De rechtbank zal er niet toe overgaan om alsnog een psychologisch onderzoeksrapport omtrent verdachte te laten opmaken, maar houdt wel degelijk rekening met de genoemde aanwijzingen voor persoonlijkheidsproblematiek. De rechtbank ziet dat verdachte een kwetsbare en schuldbewuste dader zonder strafblad is die zich reeds bereid heeft getoond aan zijn problematiek te willen werken. Hierin vindt de rechtbank aanleiding om een groot deel van deze gevangenisstraf voorwaardelijk op te leggen.
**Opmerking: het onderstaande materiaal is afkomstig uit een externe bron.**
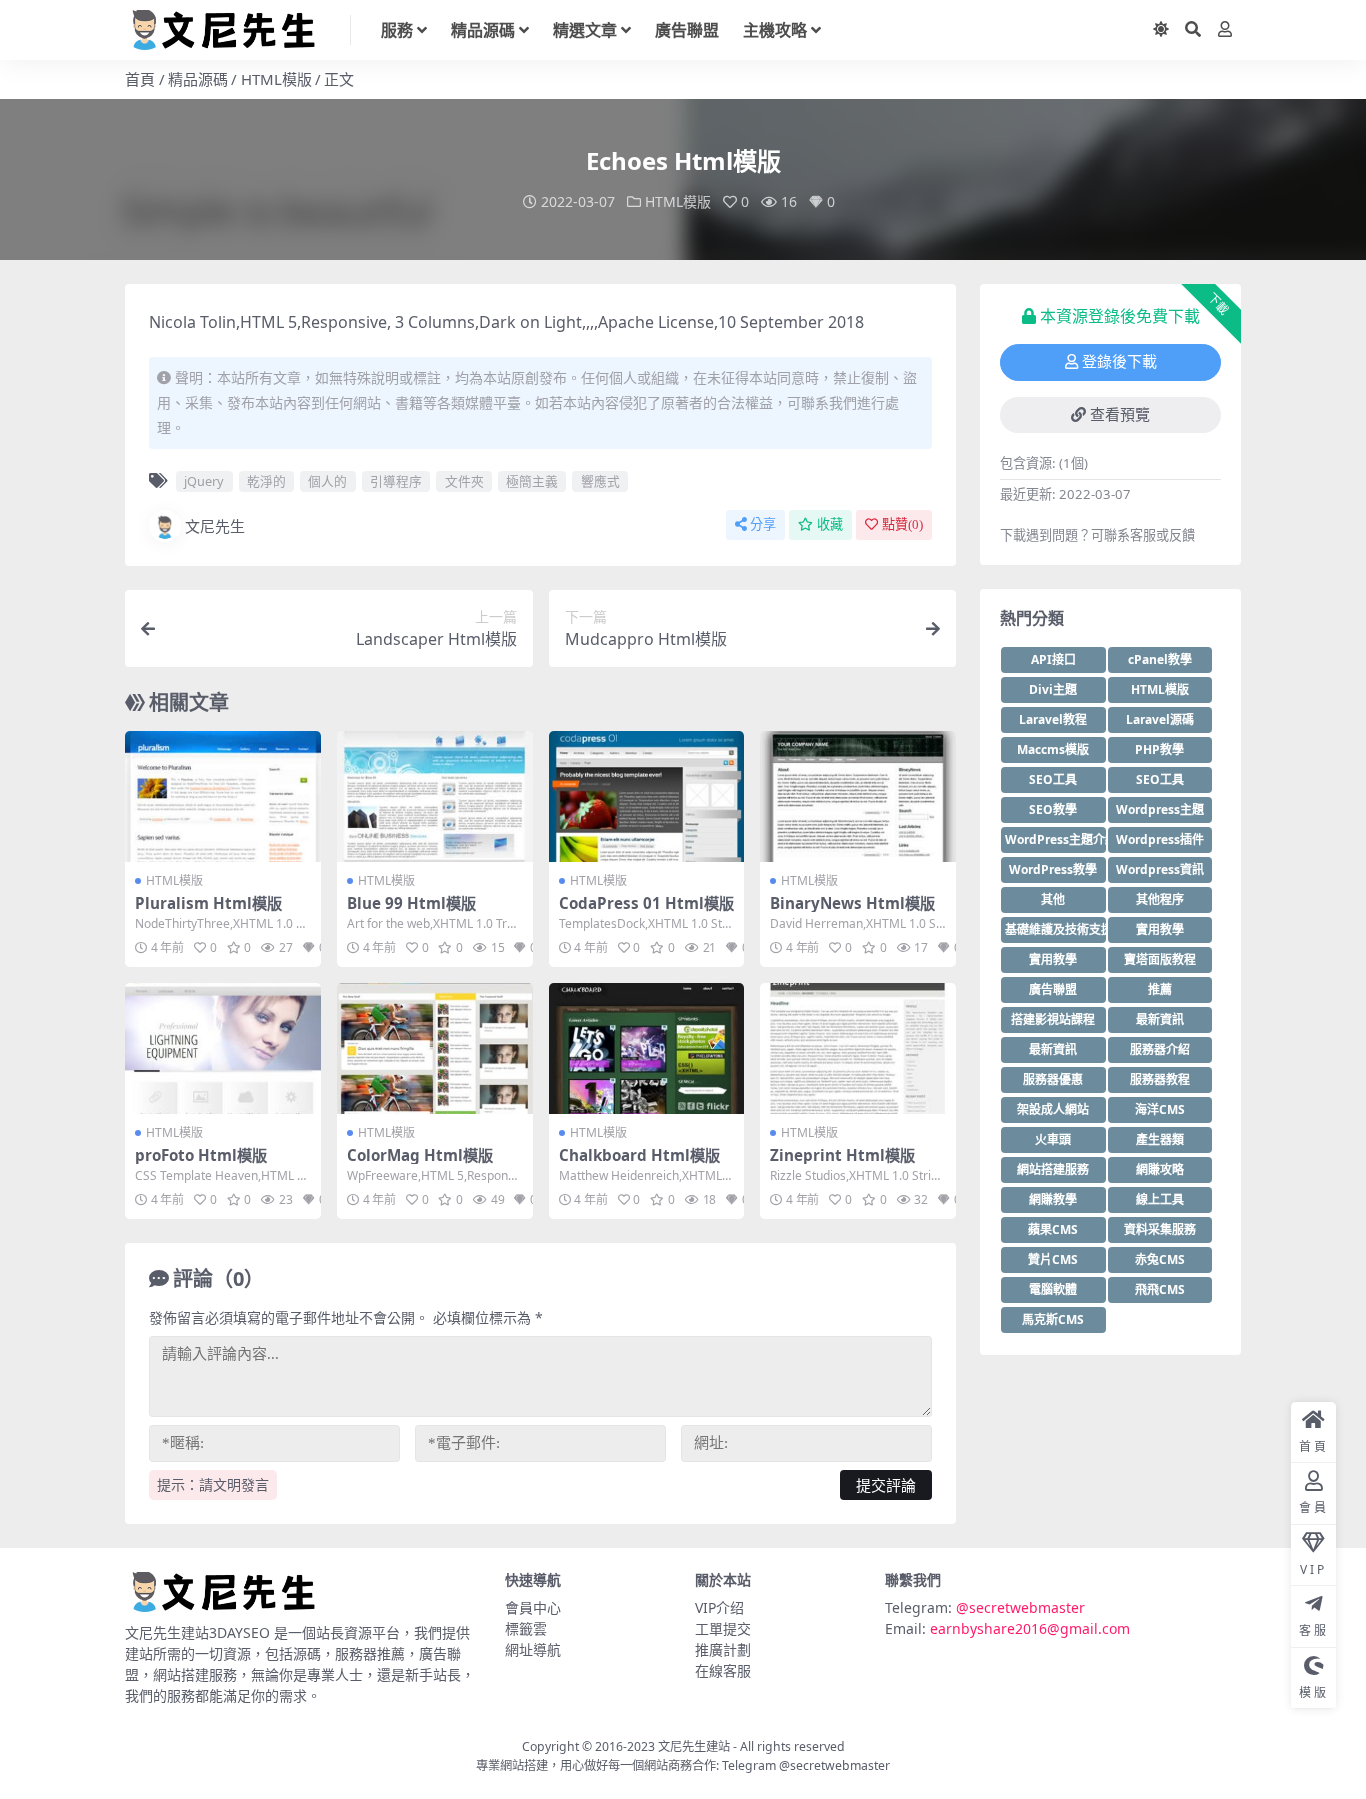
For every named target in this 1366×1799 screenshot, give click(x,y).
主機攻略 (775, 30)
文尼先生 (215, 526)
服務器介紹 (1160, 1049)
De rechtbank weegt daarbij eveneens mee dat het slachtoffer en haar ouders de uitdrukkelijke wens hebben dat verdachte in het geheel niet de gevangenis ingaat, hetgeen gelet op de ernst van het feit echter niet aan de orde is.
Alles overwegend zal de rechtbank aan verdachte opleggen een gevangenisstraf voor de duur van vijftien maanden, waarvan negen maanden voorwaardelijk met een proeftijd van drie jaren. Daaraan zullen de door de reclassering geadviseerde voorwaarden worden gekoppeld.
Toepassing van wetsartikelen
De rechtbank heeft gelet op de artikelen 14a, 14b, 14c, 57 en 245 van het Wetboek van Strafrecht.
Deze voorschriften zijn toegepast, zoals zij ten tijde van het bewezen verklaarde rechtens golden dan wel ten tijde van deze uitspraak gelden.
een gevangenisstraf voor de duur van 15 maanden.
Bepaalt dat van deze gevangenisstraf een gedeelte, groot 9 maanden, niet zal worden ten uitvoer gelegd, tenzij de rechter later anders mocht gelasten, op grond, dat de veroordeelde voor het einde van of gedurende de proeftijd, die hierbij wordt vastgesteld op drie jaren, de hierna te noemen voorwaarden niet heeft nageleefd.
Beveelt dat de tijd die de veroordeelde voor de tenuitvoerlegging van deze uitspraak in verzekering en/of voorlopige hechtenis heeft doorgebracht, bij de uitvoering van de opgelegde gevangenisstraf, geheel in mindering zal worden gebracht.
Voorwaarde is, dat de veroordeelde zich voor het einde van de proeftijd niet schuldig zal maken aan een strafbaar feit.
Stelt als bijzondere voorwaarde(n):
1. dat de veroordeelde zich uiterlijk vijf dagen na onherroepelijk worden van deze uitspraak meldt bij Reclassering Nederland, Zoutbranderij 1 te Leeuwarden en blijft zich melden zolang de reclassering dit nodig acht;
2. dat de veroordeelde zich gedurende de proeftijd van drie jaren onder behandeling zal stellen van de polikliniek forensische psychiatrie te Leeuwarden of een soortgelijke zorgverlener, te bepalen door de reclassering, op de tijden en plaatsen als door of namens die zorginstelling aan te geven. Het innemen van medicijnen kan onderdeel zijn van de behandeling.
Geeft aan voornoemde reclasseringsinstelling de opdracht als bedoeld in artikel 14c, zesde lid, van het Wetboek van Strafrecht toezicht te houden op de naleving van de voorwaarden en de veroordeelde ten behoeve daarvan te begeleiden.
Voorwaarden daarbij zijn dat de veroordeelde gedurende de proeftijd:
- ten behoeve van het vaststellen van zijn identiteit medewerking zal verlenen aan het nemen van een of meer vingerafdrukken of een identiteitsbewijs als bedoeld in artikel 1 van de Wet op de identificatieplicht ter inzage aanbiedt;
- medewerking zal verlenen aan het reclasseringstoezicht, bedoeld in artikel 14c, zesde lid, van het Wetboek van Strafrecht, de medewerking aan huisbezoeken en het zich melden bij de reclassering zo vaak en zolang als de reclassering dit noodzakelijk acht, daaronder begrepen.
Dit vonnis is gewezen door mr. A.H.M. Dölle, voorzitter, mr. S.T. Kooistra en mr. R.B. Maring, rechters, bijgestaan door mr. C.L. van der Woude, griffier, en uitgesproken ter openbare terechtzitting van deze rechtbank op 16 juli 2021.
Mrs. Kooistra en Van der Woude zijn buiten staat dit vonnis mede te ondertekenen.